Не достаточно ли говорить просто-напросто о догматизме мышления?
Но догматика вырастает из доверия к тексту, к книге, принимаемой за священное писание. А в нашей истории над всеми текстами и цитатами высились Указания Руководящего Лица, согласно которым и происходил отбор «нужных» и уценка ненужных к данному моменту текстов (и их знатоков тоже). Аргументация от Указания всегда стояла куда выше аргументации от Текста. Эту ситуацию я бы назвал догматурщиной – полагаю, что это уродливое словечко в толковании не нуждается. Именно она кристаллизовала ставшие потом привычными исторические стереотипы.
Нет, они не создавались по прямому личному указанию (тогда бы с ними и справиться было легче). Приглядевшись внимательнее, в них можно нередко обнаружить странный, но удивительно живучий гибрид вульгаризованного марксизма и экономического материализма, архетипов спасителя и атрибутов патриотической ксенофобии. А устойчивость, живучесть таких образований объясняются как раз тем, что навязанные сверху шаблоны ложились на достаточно подготовленную почву стереотипов массового сознания. Это относится, например, к стереотипам ксенофобии – негативного отношения к иностранцам и инородцам; ее характерные черты описал еще маркиз де Кюстин, посетивший николаевскую Россию в 1839 г. Да и шаблоны «культового» сознания, навязанные сверху (мне не кажутся убедительными встречающиеся в дискуссиях суждения о «мелкобуржуазных», крестьянских корнях массового сталинизма – это прежде всего была чиновничья выдумка), тоже находили определенную опору в ожиданиях и иллюзиях низовой части активистов.
В историческом же сознании – и сверху, и снизу, и в отдаленных его российских, еще просветительской выделки, истоках – самый расхожий стереотип «линейный». Он уподобляет историю движению поезда по рельсам в одном, заранее заданном направлении. Исторические проблемы сводятся к обсуждению роли машиниста, судьбам севших в вагоны и попавших под колеса. Общая черта подобных моделей, ставших популярными задолго до времен революционных и доживших до наших дней, – в них заведомо отсутствует проблема выбора пути, а заодно ответственности пассажиров «поезда» за характер его движения.
Но куда же он несется? Если отвлечься от «шума» – иллюзий и лозунгов, – оказывается, что он всегда кого-то догоняет.
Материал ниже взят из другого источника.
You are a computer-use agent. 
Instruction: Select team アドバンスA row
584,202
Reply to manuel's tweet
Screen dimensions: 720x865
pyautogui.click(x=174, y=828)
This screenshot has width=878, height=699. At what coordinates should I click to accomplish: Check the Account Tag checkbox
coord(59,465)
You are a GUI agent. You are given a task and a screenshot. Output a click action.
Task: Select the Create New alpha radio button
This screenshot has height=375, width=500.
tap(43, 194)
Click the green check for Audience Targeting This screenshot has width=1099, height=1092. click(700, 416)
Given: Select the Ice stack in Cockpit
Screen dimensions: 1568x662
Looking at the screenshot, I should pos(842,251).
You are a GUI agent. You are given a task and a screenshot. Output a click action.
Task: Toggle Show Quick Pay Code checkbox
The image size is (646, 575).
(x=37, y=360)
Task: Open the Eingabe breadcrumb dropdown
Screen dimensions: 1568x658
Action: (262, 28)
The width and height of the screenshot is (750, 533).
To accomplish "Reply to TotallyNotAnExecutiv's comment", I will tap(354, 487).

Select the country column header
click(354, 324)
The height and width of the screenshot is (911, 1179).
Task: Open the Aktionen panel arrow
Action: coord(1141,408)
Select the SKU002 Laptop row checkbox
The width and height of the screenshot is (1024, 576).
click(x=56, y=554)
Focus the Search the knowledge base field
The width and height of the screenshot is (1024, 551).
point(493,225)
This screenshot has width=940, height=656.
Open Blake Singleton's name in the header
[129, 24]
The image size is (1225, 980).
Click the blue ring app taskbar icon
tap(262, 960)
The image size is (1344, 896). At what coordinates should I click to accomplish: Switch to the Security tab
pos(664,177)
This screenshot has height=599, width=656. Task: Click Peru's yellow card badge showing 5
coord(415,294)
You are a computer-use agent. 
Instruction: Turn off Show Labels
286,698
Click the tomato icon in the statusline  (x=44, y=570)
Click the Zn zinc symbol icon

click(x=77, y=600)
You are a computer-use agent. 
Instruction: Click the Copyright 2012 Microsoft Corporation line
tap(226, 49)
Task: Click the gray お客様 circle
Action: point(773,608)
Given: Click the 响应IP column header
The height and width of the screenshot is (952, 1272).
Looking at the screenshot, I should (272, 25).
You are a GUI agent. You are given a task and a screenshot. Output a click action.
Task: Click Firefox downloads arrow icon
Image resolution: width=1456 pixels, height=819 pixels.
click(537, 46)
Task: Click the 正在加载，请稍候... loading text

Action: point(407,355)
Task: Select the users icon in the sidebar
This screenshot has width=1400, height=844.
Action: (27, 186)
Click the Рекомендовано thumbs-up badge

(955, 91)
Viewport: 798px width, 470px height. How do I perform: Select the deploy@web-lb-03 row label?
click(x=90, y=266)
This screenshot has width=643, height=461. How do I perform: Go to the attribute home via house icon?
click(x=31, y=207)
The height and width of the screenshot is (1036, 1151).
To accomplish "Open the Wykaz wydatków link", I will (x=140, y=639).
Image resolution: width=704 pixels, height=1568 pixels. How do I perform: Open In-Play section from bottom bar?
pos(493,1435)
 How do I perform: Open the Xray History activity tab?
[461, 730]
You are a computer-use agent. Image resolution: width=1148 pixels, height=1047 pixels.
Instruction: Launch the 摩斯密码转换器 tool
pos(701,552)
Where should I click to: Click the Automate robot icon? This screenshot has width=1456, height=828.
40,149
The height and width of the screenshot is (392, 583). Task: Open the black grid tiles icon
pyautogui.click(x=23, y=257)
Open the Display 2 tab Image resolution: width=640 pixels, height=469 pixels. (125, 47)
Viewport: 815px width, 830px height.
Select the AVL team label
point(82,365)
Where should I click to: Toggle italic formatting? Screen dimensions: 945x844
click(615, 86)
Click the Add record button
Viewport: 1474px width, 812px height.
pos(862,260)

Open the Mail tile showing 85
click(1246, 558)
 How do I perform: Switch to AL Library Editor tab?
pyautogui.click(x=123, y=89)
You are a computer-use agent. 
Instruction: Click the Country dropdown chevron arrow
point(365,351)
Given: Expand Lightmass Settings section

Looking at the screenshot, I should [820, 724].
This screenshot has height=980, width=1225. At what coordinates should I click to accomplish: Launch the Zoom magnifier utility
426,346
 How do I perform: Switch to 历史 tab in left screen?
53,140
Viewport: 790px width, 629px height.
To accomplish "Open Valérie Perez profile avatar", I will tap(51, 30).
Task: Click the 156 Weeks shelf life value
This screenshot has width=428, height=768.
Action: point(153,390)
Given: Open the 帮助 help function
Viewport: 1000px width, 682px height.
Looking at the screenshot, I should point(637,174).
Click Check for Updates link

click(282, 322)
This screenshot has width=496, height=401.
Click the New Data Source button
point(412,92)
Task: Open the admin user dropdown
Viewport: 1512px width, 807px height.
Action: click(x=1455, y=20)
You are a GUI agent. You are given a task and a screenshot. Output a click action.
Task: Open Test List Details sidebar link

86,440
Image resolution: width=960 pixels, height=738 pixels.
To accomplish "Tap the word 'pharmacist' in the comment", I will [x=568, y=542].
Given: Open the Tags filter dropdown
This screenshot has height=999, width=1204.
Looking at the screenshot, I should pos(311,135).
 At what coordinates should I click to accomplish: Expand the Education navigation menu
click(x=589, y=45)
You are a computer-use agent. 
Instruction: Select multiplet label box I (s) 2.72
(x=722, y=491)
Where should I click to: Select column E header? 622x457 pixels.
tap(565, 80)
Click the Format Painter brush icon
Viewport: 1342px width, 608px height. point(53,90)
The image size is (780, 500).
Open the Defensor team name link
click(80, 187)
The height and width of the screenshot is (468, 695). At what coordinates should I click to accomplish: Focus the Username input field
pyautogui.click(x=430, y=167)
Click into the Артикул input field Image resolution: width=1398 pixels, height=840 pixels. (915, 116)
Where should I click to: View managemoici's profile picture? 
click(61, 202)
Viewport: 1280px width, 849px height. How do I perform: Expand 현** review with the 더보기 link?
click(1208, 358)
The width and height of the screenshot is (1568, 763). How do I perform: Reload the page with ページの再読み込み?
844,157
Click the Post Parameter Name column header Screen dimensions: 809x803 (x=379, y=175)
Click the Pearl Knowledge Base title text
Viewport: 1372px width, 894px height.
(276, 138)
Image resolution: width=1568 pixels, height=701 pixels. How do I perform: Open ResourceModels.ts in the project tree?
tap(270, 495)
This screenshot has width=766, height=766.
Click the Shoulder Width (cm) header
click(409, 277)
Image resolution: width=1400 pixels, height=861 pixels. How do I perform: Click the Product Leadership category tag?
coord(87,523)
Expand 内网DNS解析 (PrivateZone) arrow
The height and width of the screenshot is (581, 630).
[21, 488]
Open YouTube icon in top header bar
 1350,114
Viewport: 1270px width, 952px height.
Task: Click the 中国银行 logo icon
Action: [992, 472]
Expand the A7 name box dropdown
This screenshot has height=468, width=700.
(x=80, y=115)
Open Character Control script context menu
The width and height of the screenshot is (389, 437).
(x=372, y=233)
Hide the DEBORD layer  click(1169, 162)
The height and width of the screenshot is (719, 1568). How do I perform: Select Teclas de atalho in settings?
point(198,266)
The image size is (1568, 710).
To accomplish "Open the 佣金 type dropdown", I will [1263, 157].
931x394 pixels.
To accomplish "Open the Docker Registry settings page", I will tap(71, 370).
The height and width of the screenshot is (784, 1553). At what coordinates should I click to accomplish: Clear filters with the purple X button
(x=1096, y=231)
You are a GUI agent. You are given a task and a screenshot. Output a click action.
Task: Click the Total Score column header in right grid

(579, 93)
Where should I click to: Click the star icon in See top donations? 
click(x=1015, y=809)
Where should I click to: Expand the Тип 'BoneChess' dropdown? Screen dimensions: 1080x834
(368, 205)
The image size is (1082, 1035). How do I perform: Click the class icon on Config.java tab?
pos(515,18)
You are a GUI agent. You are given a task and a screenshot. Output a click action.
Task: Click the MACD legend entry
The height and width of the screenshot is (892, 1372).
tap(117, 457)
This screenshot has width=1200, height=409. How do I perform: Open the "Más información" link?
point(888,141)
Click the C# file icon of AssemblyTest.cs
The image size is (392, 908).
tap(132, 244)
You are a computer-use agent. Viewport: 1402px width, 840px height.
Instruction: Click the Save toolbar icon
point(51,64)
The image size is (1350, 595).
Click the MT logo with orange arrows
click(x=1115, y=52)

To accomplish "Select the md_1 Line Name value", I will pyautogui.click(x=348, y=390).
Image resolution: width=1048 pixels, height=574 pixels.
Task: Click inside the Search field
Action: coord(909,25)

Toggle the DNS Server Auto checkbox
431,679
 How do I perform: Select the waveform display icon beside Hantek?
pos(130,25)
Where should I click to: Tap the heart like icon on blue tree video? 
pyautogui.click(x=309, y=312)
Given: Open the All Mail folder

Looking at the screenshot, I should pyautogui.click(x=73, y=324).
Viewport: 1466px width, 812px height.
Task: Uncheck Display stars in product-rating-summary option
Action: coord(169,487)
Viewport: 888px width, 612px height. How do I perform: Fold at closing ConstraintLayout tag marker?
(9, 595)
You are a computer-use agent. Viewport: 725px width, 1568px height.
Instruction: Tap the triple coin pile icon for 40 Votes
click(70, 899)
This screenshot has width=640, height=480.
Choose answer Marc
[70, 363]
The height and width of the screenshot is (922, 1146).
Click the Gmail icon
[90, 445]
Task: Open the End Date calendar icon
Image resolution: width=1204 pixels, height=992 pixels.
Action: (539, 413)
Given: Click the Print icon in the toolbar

По углю и стали, по грамотности и транспорту, по мясу и молоку, по гектарам, тоннам, мегатоннам и боеголовкам. И не со вчерашнего дня, а чуть ли не с татарского нашествия, а то и с крещения Руси. Более распространены, конечно, точки отсчета, связанные напрямую с процессами модернизации, – Петр I, реформа 1861 г., события XX в.
Подчеркнем, что речь идет не о реальности, а об определенной ее модели. (Есть и иная, фокусирующая попятное движение к «истокам», отгороженность от мира; о ней сейчас мы не говорим, хотя и этот набор продолжает действовать, притом на разных уровнях.)
Два смысла технического фетишизма
«Техника решает все» – этот некогда модный лозунг концентрированно выражал целую идеологию: общество уподоблялось производственному цеху, а мерой его развития считались масштабы работ и номенклатура изделий. Вопрос о том, кем и как эта техника создается и используется, как бы отходил на второй план. Должно быть, такая идеология имела и свою массовую базу – вполне естественное восхищение общества своими новыми механическими «мускулами». Но главное в том, что техника как бы извне вторгалась в экономическую и социальную жизнь общества. И вовсе не потому, что много ее импортировалось; куда важнее другое – новая техника с первых шагов нашего индустриального развития и до последнего времени не «вырастает» из экономического развития, а как бы навязывается ему, преодолевая сопротивление хозяйственных руководителей и работников. В 30-е гг. за «антимеханизаторские настроения» карали жестоко, сегодня за отставание по плану новой техники наказывают помягче; принципиально положение не изменилось.
Кстати, в истории первой индустриальной страны мира, Англии, никакого «периода индустриализации» не было, был довольно долгий, часто суровый процесс модернизации общества во всех его измерениях, включая город и деревню, домашнюю и фабричную промышленность, рынок, кредитные системы и пр. Да и в странах «третьего мира» по-иному, конечно, но происходит все же именно модернизация, а не индустриализация как таковая.
Теперь уже ясно, что сама «тяжелая» техника никак не служит показателем уровня даже чисто технического развития. Им может быть скорее скорость обновления техники, эффективность использования, способность выхода на новые уровни электроники. Шансов на успех теории и практики «технического детерминизма» как будто остается все меньше.